Every line of the entries with the word "computer" in it should be shown.

---*---

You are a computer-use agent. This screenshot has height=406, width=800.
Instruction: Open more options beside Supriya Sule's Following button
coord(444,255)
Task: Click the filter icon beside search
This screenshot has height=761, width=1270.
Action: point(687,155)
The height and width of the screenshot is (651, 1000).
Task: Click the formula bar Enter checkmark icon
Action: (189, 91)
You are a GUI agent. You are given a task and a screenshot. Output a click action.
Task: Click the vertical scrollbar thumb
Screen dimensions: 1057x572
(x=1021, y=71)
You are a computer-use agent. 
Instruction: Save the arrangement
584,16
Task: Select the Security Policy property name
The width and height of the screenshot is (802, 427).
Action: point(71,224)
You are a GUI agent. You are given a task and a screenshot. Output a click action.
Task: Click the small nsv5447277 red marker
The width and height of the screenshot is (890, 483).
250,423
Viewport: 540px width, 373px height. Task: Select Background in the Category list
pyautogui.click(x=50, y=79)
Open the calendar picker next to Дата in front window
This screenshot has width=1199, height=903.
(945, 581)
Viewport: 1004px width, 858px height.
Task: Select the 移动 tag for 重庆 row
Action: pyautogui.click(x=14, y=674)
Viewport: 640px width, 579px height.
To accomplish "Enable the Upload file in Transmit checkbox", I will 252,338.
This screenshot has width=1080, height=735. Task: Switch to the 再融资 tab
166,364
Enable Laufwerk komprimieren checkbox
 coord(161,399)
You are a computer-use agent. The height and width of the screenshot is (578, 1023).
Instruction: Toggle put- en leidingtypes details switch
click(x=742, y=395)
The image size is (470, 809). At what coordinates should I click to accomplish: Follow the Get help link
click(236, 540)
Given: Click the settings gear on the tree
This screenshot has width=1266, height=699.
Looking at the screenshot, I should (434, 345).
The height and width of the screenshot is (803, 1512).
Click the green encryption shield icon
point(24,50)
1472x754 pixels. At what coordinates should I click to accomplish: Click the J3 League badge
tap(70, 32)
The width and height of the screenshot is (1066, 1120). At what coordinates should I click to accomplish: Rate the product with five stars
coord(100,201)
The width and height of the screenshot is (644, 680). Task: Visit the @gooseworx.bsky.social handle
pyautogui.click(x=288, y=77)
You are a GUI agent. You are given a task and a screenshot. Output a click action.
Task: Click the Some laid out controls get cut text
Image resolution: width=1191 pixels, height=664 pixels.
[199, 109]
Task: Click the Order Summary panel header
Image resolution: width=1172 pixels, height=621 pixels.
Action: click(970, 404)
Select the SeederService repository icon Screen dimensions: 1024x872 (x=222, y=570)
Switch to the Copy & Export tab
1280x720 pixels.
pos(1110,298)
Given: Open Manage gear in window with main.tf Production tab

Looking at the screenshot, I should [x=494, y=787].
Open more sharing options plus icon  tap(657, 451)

---*---

• **WRITTEN ANSWER**
You are a computer-use agent. This screenshot has height=406, width=800.
You are a computer-use agent. 
You are a computer-use agent. The height and width of the screenshot is (578, 1023).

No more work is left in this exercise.